Try it: For the listing below, return the line containing "This screenshot has height=820, width=1113.", the line containing "is (914, 686).", and all lines in between, exactly as written and nothing else.

Source material:
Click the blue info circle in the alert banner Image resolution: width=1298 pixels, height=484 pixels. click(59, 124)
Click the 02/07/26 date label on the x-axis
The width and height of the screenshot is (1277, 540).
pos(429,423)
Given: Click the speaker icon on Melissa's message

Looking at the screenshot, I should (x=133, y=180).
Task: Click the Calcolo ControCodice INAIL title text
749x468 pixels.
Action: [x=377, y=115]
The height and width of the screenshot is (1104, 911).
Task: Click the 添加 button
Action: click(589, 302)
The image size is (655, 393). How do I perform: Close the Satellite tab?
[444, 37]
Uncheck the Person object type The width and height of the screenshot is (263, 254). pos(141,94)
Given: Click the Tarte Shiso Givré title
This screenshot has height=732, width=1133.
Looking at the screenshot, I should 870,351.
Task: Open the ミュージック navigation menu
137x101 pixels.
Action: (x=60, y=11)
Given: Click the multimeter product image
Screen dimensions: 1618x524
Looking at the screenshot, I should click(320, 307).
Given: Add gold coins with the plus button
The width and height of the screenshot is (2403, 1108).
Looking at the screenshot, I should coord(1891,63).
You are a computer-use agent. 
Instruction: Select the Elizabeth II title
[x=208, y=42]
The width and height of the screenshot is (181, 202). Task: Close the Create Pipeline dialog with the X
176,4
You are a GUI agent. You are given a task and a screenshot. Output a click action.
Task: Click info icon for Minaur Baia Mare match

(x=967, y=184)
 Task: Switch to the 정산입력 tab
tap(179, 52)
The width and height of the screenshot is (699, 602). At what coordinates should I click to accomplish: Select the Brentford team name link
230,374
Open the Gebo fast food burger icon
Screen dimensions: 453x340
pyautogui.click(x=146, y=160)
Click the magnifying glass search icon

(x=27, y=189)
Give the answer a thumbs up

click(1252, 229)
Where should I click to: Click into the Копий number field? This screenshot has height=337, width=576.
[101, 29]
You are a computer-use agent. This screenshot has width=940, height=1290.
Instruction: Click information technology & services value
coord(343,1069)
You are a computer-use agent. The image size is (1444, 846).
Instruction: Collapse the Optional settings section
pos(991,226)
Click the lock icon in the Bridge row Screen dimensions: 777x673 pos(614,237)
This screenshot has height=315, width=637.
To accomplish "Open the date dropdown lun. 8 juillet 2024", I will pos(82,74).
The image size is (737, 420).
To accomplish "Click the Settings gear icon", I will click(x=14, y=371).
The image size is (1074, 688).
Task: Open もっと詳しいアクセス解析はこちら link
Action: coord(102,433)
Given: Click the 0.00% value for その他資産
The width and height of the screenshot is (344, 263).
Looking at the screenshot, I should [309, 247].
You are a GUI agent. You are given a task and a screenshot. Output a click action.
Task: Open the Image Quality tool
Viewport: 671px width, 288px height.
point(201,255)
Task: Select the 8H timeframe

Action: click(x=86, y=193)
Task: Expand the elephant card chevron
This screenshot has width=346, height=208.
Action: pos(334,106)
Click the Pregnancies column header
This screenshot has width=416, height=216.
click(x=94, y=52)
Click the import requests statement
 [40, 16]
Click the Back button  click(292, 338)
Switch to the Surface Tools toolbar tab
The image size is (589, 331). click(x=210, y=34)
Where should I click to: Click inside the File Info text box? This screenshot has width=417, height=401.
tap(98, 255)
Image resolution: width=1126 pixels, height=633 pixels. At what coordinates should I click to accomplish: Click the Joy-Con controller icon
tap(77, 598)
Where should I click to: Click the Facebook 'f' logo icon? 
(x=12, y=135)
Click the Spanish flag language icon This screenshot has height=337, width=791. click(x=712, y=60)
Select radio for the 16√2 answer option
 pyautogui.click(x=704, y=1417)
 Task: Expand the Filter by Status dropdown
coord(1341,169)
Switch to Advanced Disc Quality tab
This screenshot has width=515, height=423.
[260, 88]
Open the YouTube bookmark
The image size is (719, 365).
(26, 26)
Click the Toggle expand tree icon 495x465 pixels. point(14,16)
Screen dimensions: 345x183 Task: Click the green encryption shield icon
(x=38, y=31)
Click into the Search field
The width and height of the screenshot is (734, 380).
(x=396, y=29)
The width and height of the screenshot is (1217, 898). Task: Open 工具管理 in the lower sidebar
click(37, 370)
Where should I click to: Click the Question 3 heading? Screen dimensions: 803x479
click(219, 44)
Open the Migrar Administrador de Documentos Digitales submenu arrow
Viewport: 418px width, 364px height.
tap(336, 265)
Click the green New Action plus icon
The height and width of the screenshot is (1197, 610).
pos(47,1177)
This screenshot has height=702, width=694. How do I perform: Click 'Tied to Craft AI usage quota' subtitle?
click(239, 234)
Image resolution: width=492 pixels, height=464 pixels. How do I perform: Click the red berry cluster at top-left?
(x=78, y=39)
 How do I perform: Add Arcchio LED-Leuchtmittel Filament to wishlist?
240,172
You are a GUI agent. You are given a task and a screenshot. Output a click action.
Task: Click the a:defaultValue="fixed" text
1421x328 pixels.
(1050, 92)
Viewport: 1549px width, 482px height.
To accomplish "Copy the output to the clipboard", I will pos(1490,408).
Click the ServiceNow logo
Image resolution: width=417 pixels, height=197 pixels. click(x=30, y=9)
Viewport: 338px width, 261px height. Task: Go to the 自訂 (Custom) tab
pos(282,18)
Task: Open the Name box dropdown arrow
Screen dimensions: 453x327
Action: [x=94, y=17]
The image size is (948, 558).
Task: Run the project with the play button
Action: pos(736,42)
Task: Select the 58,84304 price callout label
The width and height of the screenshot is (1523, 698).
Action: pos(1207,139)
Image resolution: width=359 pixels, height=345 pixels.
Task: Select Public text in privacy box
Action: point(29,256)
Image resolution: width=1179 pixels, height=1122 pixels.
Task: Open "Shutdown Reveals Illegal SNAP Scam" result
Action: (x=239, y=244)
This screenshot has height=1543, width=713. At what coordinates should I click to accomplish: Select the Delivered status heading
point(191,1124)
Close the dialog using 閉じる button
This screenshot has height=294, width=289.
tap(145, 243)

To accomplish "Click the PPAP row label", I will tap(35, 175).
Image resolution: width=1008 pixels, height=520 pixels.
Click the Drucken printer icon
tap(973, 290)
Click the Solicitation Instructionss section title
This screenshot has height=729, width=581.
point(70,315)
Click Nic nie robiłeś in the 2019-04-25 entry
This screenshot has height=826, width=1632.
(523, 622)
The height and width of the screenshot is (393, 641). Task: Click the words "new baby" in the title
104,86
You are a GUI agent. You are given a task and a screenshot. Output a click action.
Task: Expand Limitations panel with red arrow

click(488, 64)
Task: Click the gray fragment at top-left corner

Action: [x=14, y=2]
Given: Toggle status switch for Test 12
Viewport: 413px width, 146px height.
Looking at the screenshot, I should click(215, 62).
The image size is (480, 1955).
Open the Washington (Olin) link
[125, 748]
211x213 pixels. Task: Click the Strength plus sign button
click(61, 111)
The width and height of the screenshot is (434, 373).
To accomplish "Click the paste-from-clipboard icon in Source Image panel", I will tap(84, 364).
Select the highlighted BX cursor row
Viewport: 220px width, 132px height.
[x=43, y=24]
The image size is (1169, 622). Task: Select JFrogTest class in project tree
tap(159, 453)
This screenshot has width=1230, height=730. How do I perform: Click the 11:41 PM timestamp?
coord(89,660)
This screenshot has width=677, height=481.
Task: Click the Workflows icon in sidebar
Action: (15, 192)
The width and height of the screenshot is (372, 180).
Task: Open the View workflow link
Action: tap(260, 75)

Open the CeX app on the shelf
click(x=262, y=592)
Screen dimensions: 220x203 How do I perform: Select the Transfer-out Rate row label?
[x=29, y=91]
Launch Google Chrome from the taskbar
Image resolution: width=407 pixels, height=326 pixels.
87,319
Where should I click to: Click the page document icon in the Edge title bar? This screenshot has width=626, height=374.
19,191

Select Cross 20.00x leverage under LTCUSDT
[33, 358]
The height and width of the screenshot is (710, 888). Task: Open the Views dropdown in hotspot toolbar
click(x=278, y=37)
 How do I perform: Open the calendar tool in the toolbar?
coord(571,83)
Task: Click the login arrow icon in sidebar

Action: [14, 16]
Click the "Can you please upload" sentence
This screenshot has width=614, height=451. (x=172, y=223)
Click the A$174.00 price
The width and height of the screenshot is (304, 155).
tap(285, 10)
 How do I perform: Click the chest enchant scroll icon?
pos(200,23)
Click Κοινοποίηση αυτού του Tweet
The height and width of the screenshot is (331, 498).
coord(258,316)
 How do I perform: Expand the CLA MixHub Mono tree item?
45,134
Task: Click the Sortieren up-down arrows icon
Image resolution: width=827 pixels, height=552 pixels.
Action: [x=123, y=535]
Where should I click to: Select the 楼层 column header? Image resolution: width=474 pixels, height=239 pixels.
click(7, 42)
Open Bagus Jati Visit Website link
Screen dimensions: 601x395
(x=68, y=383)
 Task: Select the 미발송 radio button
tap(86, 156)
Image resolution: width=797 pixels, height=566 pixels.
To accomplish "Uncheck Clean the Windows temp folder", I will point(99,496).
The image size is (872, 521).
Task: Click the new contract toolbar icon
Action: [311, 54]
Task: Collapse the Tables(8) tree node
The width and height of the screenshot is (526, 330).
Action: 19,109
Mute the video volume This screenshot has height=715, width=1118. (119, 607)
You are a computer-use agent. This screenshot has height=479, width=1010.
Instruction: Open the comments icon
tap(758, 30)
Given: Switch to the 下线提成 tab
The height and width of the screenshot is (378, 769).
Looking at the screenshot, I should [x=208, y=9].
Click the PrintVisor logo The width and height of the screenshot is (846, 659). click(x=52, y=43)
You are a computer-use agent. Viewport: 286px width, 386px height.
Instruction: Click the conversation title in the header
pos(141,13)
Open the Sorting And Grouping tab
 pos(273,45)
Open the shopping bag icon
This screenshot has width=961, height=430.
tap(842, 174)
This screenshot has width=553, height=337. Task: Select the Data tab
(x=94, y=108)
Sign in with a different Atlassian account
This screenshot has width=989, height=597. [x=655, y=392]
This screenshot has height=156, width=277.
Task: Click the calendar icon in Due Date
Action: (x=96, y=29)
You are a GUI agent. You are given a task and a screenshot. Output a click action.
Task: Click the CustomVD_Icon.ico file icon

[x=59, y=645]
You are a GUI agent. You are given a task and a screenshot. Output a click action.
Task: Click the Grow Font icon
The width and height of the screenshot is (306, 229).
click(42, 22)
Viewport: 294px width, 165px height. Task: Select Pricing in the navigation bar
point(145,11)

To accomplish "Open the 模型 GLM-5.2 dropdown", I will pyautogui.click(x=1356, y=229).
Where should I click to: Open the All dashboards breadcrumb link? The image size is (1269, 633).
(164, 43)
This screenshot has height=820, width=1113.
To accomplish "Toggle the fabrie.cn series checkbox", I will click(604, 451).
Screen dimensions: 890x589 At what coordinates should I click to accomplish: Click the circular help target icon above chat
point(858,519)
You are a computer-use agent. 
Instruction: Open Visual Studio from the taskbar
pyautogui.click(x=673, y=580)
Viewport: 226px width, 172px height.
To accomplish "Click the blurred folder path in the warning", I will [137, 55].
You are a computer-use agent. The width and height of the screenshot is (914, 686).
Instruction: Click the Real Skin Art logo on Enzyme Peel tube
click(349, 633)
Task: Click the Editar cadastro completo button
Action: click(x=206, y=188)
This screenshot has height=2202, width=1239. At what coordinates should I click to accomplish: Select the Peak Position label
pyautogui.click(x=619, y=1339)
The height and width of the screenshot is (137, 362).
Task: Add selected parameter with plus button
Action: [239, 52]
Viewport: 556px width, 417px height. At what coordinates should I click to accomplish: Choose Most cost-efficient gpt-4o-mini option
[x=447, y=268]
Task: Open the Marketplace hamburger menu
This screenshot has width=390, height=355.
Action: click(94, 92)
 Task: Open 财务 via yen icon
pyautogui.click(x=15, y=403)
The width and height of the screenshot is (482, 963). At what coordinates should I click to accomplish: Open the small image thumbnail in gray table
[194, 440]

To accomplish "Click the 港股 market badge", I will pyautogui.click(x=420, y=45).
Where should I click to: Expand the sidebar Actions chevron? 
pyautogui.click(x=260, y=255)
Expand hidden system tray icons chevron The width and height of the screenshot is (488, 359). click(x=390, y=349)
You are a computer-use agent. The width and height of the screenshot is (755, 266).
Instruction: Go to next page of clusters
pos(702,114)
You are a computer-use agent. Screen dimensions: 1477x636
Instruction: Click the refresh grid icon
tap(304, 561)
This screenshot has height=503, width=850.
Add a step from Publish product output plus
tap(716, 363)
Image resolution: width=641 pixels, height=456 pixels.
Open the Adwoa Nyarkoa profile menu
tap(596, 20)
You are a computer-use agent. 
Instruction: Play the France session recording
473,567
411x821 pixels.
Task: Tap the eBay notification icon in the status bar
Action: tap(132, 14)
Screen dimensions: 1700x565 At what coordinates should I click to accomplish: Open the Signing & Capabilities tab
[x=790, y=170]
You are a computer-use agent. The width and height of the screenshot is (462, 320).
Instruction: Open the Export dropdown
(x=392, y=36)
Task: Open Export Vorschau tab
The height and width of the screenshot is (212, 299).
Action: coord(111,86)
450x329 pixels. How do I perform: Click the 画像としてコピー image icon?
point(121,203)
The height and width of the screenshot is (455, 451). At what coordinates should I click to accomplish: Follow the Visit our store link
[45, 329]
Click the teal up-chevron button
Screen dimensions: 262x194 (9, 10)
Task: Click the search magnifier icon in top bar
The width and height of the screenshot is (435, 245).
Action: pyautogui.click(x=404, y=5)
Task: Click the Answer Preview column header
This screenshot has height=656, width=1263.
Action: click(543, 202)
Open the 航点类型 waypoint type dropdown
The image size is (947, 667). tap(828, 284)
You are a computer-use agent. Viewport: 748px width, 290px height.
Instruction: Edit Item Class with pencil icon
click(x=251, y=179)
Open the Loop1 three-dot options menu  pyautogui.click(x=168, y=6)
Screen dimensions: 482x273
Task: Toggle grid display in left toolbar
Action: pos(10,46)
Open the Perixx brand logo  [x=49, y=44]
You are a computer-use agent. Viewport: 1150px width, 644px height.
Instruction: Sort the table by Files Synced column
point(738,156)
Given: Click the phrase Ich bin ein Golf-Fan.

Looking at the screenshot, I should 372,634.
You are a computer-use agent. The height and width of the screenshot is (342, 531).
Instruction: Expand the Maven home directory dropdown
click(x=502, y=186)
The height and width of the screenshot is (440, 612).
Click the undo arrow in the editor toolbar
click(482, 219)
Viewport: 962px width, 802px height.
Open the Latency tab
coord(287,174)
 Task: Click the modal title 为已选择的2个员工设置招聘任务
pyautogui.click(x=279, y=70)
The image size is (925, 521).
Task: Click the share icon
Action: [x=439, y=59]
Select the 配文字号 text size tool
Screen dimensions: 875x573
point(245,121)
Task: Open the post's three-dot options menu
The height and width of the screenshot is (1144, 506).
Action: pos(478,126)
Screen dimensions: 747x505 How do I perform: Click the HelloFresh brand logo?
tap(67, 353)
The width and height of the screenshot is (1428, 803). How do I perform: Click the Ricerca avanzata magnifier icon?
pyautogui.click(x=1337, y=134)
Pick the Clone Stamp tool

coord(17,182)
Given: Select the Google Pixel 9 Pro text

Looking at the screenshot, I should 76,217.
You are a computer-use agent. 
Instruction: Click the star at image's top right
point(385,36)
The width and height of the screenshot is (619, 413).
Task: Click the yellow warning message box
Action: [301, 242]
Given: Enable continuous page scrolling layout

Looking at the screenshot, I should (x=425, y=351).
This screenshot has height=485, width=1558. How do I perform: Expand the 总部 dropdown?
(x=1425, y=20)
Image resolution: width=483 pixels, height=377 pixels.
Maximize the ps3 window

Exercise answer:
This screenshot has height=820, width=1113.
To accomplish "Toggle the fabrie.cn series checkbox", I will click(604, 451).
Screen dimensions: 890x589 At what coordinates should I click to accomplish: Click the circular help target icon above chat
point(858,519)
You are a computer-use agent. 
Instruction: Open Visual Studio from the taskbar
pyautogui.click(x=673, y=580)
Viewport: 226px width, 172px height.
To accomplish "Click the blurred folder path in the warning", I will [137, 55].
You are a computer-use agent. The width and height of the screenshot is (914, 686).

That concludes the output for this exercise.